# Brief 1
From the no-till pasture trial write-up, output the passage starting with "Success with no-till" and going on through "of wind erosion.", word for word.
# Brief 2
Pick up the write-up on no-tilling into pasture ground after its last sentence and continue it.

# Excerpted passage

Success with no-till into pasture ground

Take home messages:

• Early grass control in pastures is best.
• Choose sown cereal pasture varieties with good disease resistance.
• Chemically control summer and autumn weeds well, don't just rely on grazing.
• Cultivation increases seeding nutrition rather than reduces disease inoculum.

Why do the trial?

The paddock trial aim was to better understand why many farmers with livestock find it difficult to no-till into pasture ground, and to give them practical management options for both the pasture and cropping phases that will help maximise outcomes, while reducing the risk of wind erosion.

How was it done?

Part A of this three year G&G2 project compared 2011 wheat crops that followed 2010 grass free and spray topped pastures in 2010 (for full report go to https://msfp.org.au/docs/research_74.pdf ). Part B compared 2012 wheat crops that followed sown cereal pastures and volunteer pastures in both the southern (Wynarka) and northern (Wunkar) Mallee last season. The Wynarka paddock used cereal rye as the cereal pasture and was very clean of other grassy or broadleaf weeds, while the Wunkar site had oats trashed in and brome and barley grass, wild turnip and capeweed. In that dry season both sites’ volunteer pasture sections of capeweed, wild turnip and grass were poor, leading to increased erosion risk from these sections. Observations suggested that the bulk of the paddock feed was obtained from the sown cereal sections (although areas were not separately fenced or measured).

In 2011 and 2012, 4 crop establishment treatments were used across the original pasture treatments:

1. Early worked (EW) after rains in late February and worked again 1 week prior to seeding.

# Supplied data
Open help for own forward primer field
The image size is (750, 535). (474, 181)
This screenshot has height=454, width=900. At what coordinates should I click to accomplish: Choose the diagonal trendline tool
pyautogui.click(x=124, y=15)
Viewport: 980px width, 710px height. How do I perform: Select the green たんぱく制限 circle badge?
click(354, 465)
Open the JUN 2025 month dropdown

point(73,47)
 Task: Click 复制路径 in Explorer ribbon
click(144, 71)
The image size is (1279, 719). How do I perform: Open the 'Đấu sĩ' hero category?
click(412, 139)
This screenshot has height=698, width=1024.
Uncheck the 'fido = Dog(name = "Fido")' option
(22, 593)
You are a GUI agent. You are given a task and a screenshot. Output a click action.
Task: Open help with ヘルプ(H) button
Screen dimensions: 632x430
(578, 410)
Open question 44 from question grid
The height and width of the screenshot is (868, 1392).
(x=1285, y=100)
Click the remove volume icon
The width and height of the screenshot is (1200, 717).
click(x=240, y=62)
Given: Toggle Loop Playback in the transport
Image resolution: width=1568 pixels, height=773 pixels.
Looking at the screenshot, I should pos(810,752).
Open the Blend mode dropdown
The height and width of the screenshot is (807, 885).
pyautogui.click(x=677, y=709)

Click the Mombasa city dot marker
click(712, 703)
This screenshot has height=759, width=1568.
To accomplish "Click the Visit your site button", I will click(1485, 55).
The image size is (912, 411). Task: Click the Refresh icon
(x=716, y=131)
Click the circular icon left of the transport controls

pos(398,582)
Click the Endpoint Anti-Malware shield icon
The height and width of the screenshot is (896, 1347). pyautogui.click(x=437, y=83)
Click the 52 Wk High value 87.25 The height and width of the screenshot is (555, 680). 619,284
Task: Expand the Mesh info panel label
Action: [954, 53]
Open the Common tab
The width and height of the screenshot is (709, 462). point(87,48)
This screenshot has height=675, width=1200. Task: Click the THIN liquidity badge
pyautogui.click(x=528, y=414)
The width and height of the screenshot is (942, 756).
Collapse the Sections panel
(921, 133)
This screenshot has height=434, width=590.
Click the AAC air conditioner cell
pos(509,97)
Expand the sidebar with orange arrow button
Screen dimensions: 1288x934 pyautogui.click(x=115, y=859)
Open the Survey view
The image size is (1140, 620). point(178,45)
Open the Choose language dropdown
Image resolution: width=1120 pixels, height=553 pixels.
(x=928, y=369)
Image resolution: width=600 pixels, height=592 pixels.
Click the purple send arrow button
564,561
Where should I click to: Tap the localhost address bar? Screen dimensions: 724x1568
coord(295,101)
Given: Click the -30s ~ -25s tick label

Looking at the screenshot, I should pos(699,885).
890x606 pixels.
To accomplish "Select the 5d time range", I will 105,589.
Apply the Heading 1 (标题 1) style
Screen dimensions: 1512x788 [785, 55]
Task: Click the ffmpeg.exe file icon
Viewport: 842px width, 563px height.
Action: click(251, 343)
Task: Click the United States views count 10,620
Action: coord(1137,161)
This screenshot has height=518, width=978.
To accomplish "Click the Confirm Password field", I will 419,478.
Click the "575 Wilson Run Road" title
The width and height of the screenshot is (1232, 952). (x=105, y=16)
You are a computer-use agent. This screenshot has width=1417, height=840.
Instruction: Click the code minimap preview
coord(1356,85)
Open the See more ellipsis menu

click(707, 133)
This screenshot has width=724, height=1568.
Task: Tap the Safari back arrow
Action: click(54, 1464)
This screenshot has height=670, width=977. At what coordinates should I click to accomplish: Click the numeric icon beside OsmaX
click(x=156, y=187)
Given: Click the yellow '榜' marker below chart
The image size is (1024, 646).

# Exercise response 1
Success with no-till into pasture ground

Take home messages:

• Early grass control in pastures is best.
• Choose sown cereal pasture varieties with good disease resistance.
• Chemically control summer and autumn weeds well, don't just rely on grazing.
• Cultivation increases seeding nutrition rather than reduces disease inoculum.

Why do the trial?

The paddock trial aim was to better understand why many farmers with livestock find it difficult to no-till into pasture ground, and to give them practical management options for both the pasture and cropping phases that will help maximise outcomes, while reducing the risk of wind erosion.

# Exercise response 2
2. Late worked (LW) 1 week prior to sowing.
3. No-till (NT).
4. No-till with higher inputs (NTH).

The trials were paddock scale using farmer equipment with all treatments replicated, and main soil types measured separately. The conclusions drawn from this trial reflect the clear and consistent results obtained irrespective of the variation across the paddock. This paper mainly presents 2012 results (Part B) but will also draw recommendations based on Part A and the overall project results and observations.

What happened?

Previously, Part A of the project had clearly shown low rhizoctonia build up after grass free pasture, medium levels following spray topping and very high levels where autumn growth was not controlled. In last years’ trial, however, the low/medium level in December at Wynarka, and the medium/high levels at Wunkar had a greater than 80% reduction in rhizoctonia inoculum to low levels (Table 1). This was thought to be mainly due to significant summer rainfall events in both December and February. While seeding into these low levels, crop monitoring still showed an average of 30-35% root loss at both sites.

Table 1. Effects of 2011 pasture type on disease inoculum and 2012 wheat yield following.

(L) Low; (M) Med; (H) High. VP (Volunteer Pasture), BR (Bevy Rye), MO (Marion Oats)

Bipolaris inoculum levels at the Wynarka site after Bevy rye averaged 88 pgDNA/g in December compared to 18 pgDNA/g following the volunteer pasture. By seeding time these levels had grown to an average 163 pgDNA/g after the Bevy rye and only 35 pgDNA/g after volunteer pasture across 32 soil tests (Table 1). As the wheat crop ripened in mid-October, white heads marked the cereal rye strips, resulting in a 33% yield loss compared to the volunteer pasture. It was also noted that the root loss measured from rhizoctonia averaged 39% from these rye areas compared to 24% from the volunteer pastures area, suggesting a link between the disease affects. Generally cereal rye is used as an important break crop in the mallee to improve soil health, and bipolaris is generally not a strong consideration when planning rotations, so it was quite unexpected that this problem arose, and suggests that further work needs to be done in this area.

Table 2. Available nitrogen (kg/ha) at seeding time after different cultivation treatments.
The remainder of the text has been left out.